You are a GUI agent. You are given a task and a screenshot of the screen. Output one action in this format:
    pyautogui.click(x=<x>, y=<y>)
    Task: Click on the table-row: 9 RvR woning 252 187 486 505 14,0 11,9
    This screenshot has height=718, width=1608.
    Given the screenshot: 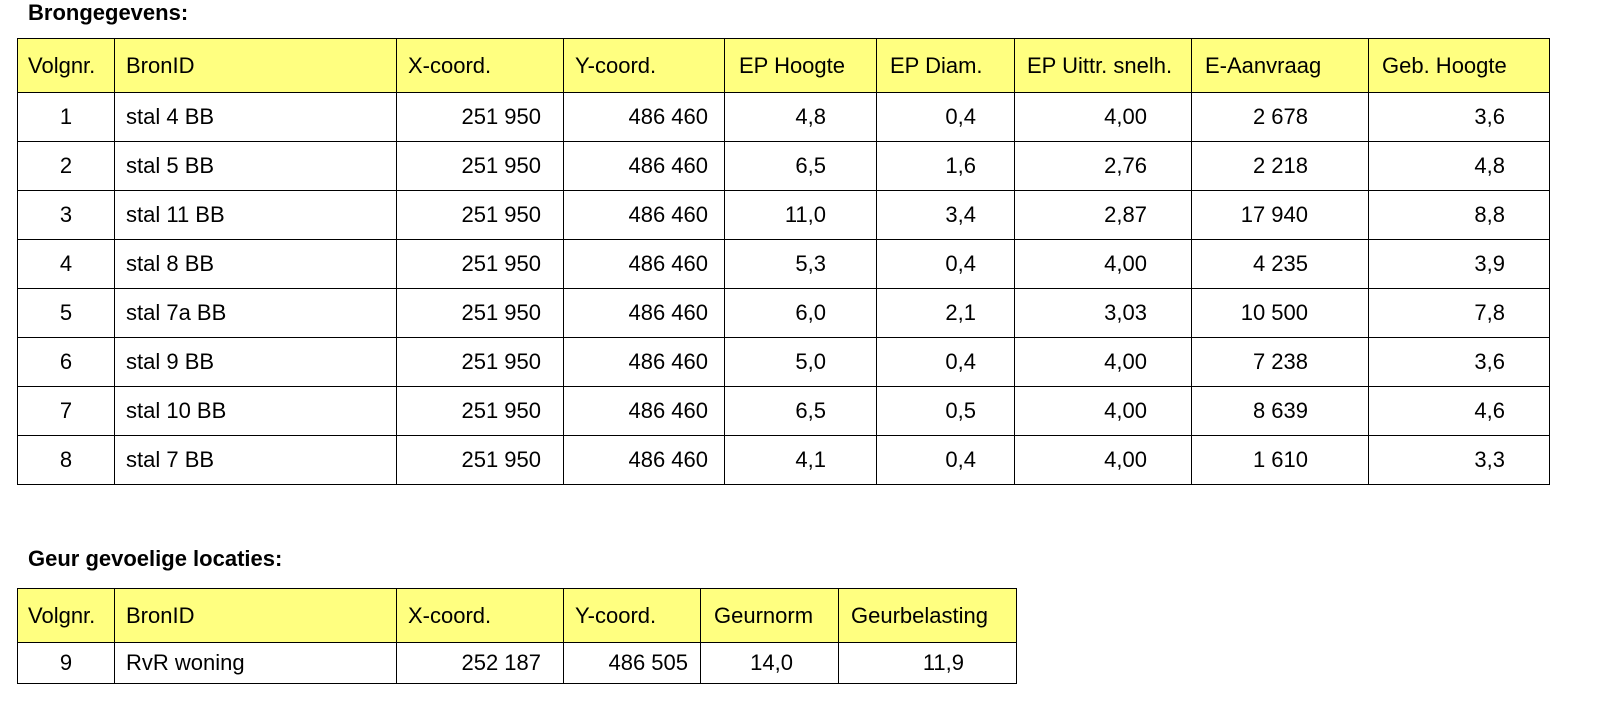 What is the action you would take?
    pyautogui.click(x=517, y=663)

* * *

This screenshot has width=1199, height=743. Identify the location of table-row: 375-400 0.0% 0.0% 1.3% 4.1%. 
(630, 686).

__Prompt__
Turn everything in the material above, from the line containing "You are a GUI" down to the line containing "Task: Click on", into a numbered list, leaving out any blank lines. Include only those lines.

__Exercise solution__
1. You are a GUI agent. You are given a task and a screenshot of the screen. Output one action in this format:
2.     pyautogui.click(x=<x>, y=<y>)
3.     Task: Click on the table-row: 9 RvR woning 252 187 486 505 14,0 11,9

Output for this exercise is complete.